PROBLEM TO WORK ON: Once you have read the records below, print them again exactly as they stand.

Pixel coordinate grounding data:
-------

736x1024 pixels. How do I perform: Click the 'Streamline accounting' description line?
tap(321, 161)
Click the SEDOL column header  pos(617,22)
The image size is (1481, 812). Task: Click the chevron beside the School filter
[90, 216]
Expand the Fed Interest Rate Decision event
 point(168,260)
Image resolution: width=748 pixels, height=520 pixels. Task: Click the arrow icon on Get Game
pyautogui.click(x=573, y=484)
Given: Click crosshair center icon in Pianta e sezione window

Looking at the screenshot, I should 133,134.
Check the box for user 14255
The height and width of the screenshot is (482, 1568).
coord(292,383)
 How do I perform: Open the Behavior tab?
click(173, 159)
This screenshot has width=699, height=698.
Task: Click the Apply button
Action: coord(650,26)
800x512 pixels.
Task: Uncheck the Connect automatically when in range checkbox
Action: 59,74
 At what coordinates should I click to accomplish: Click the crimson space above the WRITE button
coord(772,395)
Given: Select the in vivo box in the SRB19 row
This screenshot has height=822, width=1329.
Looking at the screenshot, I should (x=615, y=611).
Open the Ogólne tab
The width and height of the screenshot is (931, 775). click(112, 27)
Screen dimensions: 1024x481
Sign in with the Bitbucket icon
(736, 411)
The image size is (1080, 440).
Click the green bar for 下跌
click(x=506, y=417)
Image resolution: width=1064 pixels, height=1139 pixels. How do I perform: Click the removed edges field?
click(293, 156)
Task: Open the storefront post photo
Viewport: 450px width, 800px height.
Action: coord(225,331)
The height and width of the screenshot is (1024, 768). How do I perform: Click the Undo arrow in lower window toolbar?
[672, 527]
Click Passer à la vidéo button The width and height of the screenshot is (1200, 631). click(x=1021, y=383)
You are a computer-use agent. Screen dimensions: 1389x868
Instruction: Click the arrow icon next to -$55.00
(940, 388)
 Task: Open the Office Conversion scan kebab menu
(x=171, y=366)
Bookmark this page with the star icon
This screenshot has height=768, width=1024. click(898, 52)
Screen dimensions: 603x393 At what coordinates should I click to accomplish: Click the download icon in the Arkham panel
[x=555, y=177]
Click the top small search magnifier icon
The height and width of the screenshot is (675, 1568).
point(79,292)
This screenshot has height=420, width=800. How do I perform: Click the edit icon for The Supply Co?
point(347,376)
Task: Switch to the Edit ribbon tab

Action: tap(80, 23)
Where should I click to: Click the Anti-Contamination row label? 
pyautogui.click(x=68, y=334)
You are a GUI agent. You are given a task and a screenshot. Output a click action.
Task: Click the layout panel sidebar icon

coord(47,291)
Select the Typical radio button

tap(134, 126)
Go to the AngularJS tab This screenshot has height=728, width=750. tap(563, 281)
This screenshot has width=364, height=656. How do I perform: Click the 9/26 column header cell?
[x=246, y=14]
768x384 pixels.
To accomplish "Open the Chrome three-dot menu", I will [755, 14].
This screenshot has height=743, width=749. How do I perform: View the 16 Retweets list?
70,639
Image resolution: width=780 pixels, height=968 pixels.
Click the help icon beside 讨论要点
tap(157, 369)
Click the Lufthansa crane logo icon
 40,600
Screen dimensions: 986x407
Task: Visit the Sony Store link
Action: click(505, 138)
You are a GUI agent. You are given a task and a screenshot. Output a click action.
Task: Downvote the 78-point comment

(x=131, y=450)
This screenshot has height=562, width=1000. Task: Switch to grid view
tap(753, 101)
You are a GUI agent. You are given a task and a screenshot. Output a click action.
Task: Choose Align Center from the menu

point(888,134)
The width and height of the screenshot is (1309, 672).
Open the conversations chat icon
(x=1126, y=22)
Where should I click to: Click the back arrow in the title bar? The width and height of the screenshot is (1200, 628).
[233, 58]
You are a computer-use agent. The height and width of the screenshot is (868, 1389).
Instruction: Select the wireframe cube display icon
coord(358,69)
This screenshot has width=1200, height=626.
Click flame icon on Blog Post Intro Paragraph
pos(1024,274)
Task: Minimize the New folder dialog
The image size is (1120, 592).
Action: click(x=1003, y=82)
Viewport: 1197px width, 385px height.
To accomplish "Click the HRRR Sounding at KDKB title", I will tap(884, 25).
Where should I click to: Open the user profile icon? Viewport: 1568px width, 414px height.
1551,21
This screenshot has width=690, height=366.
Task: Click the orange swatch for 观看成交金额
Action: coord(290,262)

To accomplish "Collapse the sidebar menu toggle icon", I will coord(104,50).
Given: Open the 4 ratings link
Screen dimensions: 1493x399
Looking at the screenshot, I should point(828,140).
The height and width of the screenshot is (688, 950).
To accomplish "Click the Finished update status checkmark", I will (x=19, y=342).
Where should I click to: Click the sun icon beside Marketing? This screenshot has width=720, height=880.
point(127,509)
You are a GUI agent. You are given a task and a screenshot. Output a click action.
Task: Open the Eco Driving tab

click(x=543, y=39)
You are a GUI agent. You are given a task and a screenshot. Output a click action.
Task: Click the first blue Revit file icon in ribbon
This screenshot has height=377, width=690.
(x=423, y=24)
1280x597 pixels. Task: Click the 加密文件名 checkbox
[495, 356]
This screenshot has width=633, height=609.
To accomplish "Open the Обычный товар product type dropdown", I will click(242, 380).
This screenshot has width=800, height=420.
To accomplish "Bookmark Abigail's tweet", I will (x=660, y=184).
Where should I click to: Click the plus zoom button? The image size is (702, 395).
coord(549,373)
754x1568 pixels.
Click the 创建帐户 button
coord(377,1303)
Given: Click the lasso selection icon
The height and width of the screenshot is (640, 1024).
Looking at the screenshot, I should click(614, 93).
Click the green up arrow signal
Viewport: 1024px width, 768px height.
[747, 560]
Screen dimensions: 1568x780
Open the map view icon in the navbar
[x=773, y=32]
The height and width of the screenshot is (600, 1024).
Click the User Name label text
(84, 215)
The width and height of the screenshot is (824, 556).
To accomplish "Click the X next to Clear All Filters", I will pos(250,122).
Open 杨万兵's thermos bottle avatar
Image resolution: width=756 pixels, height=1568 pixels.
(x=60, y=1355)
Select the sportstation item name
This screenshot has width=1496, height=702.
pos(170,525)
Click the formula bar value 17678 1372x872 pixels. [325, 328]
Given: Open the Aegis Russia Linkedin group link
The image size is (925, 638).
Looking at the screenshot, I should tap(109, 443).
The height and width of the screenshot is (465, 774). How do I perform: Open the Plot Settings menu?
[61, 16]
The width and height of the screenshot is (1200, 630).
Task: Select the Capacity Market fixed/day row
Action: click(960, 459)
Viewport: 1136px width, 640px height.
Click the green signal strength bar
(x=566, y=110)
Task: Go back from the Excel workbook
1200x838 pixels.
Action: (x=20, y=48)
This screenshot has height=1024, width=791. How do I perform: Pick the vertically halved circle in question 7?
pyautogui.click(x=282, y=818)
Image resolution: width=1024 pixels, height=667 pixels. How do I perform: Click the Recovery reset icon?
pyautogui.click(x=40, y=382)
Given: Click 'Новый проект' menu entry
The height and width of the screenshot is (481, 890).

-------

TASK RESPONSE:
736x1024 pixels. How do I perform: Click the 'Streamline accounting' description line?
tap(321, 161)
Click the SEDOL column header  pos(617,22)
The image size is (1481, 812). Task: Click the chevron beside the School filter
[90, 216]
Expand the Fed Interest Rate Decision event
 point(168,260)
Image resolution: width=748 pixels, height=520 pixels. Task: Click the arrow icon on Get Game
pyautogui.click(x=573, y=484)
Given: Click crosshair center icon in Pianta e sezione window

Looking at the screenshot, I should 133,134.
Check the box for user 14255
The height and width of the screenshot is (482, 1568).
coord(292,383)
 How do I perform: Open the Behavior tab?
click(173, 159)
This screenshot has width=699, height=698.
Task: Click the Apply button
Action: coord(650,26)
800x512 pixels.
Task: Uncheck the Connect automatically when in range checkbox
Action: 59,74
 At what coordinates should I click to accomplish: Click the crimson space above the WRITE button
coord(772,395)
Given: Select the in vivo box in the SRB19 row
This screenshot has height=822, width=1329.
Looking at the screenshot, I should (x=615, y=611).
Open the Ogólne tab
The width and height of the screenshot is (931, 775). click(112, 27)
Screen dimensions: 1024x481
Sign in with the Bitbucket icon
(736, 411)
The image size is (1080, 440).
Click the green bar for 下跌
click(x=506, y=417)
Image resolution: width=1064 pixels, height=1139 pixels. How do I perform: Click the removed edges field?
click(293, 156)
Task: Open the storefront post photo
Viewport: 450px width, 800px height.
Action: coord(225,331)
The height and width of the screenshot is (1024, 768). How do I perform: Click the Undo arrow in lower window toolbar?
[672, 527]
Click Passer à la vidéo button The width and height of the screenshot is (1200, 631). click(x=1021, y=383)
You are a computer-use agent. Screen dimensions: 1389x868
Instruction: Click the arrow icon next to -$55.00
(940, 388)
 Task: Open the Office Conversion scan kebab menu
(x=171, y=366)
Bookmark this page with the star icon
This screenshot has height=768, width=1024. click(898, 52)
Screen dimensions: 603x393 At what coordinates should I click to accomplish: Click the download icon in the Arkham panel
[x=555, y=177]
Click the top small search magnifier icon
The height and width of the screenshot is (675, 1568).
point(79,292)
This screenshot has height=420, width=800. How do I perform: Click the edit icon for The Supply Co?
point(347,376)
Task: Switch to the Edit ribbon tab

Action: tap(80, 23)
Where should I click to: Click the Anti-Contamination row label? 
pyautogui.click(x=68, y=334)
You are a GUI agent. You are given a task and a screenshot. Output a click action.
Task: Click the layout panel sidebar icon

coord(47,291)
Select the Typical radio button

tap(134, 126)
Go to the AngularJS tab This screenshot has height=728, width=750. tap(563, 281)
This screenshot has width=364, height=656. How do I perform: Click the 9/26 column header cell?
[x=246, y=14]
768x384 pixels.
To accomplish "Open the Chrome three-dot menu", I will [755, 14].
This screenshot has height=743, width=749. How do I perform: View the 16 Retweets list?
70,639
Image resolution: width=780 pixels, height=968 pixels.
Click the help icon beside 讨论要点
tap(157, 369)
Click the Lufthansa crane logo icon
 40,600
Screen dimensions: 986x407
Task: Visit the Sony Store link
Action: click(505, 138)
You are a GUI agent. You are given a task and a screenshot. Output a click action.
Task: Downvote the 78-point comment

(x=131, y=450)
This screenshot has height=562, width=1000. Task: Switch to grid view
tap(753, 101)
You are a GUI agent. You are given a task and a screenshot. Output a click action.
Task: Choose Align Center from the menu

point(888,134)
The width and height of the screenshot is (1309, 672).
Open the conversations chat icon
(x=1126, y=22)
Where should I click to: Click the back arrow in the title bar? The width and height of the screenshot is (1200, 628).
[233, 58]
You are a computer-use agent. The height and width of the screenshot is (868, 1389).
Instruction: Select the wireframe cube display icon
coord(358,69)
This screenshot has width=1200, height=626.
Click flame icon on Blog Post Intro Paragraph
pos(1024,274)
Task: Minimize the New folder dialog
The image size is (1120, 592).
Action: click(x=1003, y=82)
Viewport: 1197px width, 385px height.
To accomplish "Click the HRRR Sounding at KDKB title", I will tap(884, 25).
Where should I click to: Open the user profile icon? Viewport: 1568px width, 414px height.
1551,21
This screenshot has width=690, height=366.
Task: Click the orange swatch for 观看成交金额
Action: coord(290,262)

To accomplish "Collapse the sidebar menu toggle icon", I will coord(104,50).
Given: Open the 4 ratings link
Screen dimensions: 1493x399
Looking at the screenshot, I should point(828,140).
The height and width of the screenshot is (688, 950).
To accomplish "Click the Finished update status checkmark", I will (x=19, y=342).
Where should I click to: Click the sun icon beside Marketing? This screenshot has width=720, height=880.
point(127,509)
You are a GUI agent. You are given a task and a screenshot. Output a click action.
Task: Open the Eco Driving tab

click(x=543, y=39)
You are a GUI agent. You are given a task and a screenshot. Output a click action.
Task: Click the first blue Revit file icon in ribbon
This screenshot has height=377, width=690.
(x=423, y=24)
1280x597 pixels. Task: Click the 加密文件名 checkbox
[495, 356]
This screenshot has width=633, height=609.
To accomplish "Open the Обычный товар product type dropdown", I will click(242, 380).
This screenshot has width=800, height=420.
To accomplish "Bookmark Abigail's tweet", I will (x=660, y=184).
Where should I click to: Click the plus zoom button? The image size is (702, 395).
coord(549,373)
754x1568 pixels.
Click the 创建帐户 button
coord(377,1303)
Given: Click the lasso selection icon
The height and width of the screenshot is (640, 1024).
Looking at the screenshot, I should click(614, 93).
Click the green up arrow signal
Viewport: 1024px width, 768px height.
[747, 560]
Screen dimensions: 1568x780
Open the map view icon in the navbar
[x=773, y=32]
The height and width of the screenshot is (600, 1024).
Click the User Name label text
(84, 215)
The width and height of the screenshot is (824, 556).
To accomplish "Click the X next to Clear All Filters", I will pos(250,122).
Open 杨万兵's thermos bottle avatar
Image resolution: width=756 pixels, height=1568 pixels.
(x=60, y=1355)
Select the sportstation item name
This screenshot has width=1496, height=702.
pos(170,525)
Click the formula bar value 17678 1372x872 pixels. [325, 328]
Given: Open the Aegis Russia Linkedin group link
The image size is (925, 638).
Looking at the screenshot, I should tap(109, 443).
The height and width of the screenshot is (465, 774). How do I perform: Open the Plot Settings menu?
[61, 16]
The width and height of the screenshot is (1200, 630).
Task: Select the Capacity Market fixed/day row
Action: click(960, 459)
Viewport: 1136px width, 640px height.
Click the green signal strength bar
(x=566, y=110)
Task: Go back from the Excel workbook
1200x838 pixels.
Action: (x=20, y=48)
This screenshot has height=1024, width=791. How do I perform: Pick the vertically halved circle in question 7?
pyautogui.click(x=282, y=818)
Image resolution: width=1024 pixels, height=667 pixels. How do I perform: Click the Recovery reset icon?
pyautogui.click(x=40, y=382)
Given: Click 'Новый проект' menu entry
The height and width of the screenshot is (481, 890).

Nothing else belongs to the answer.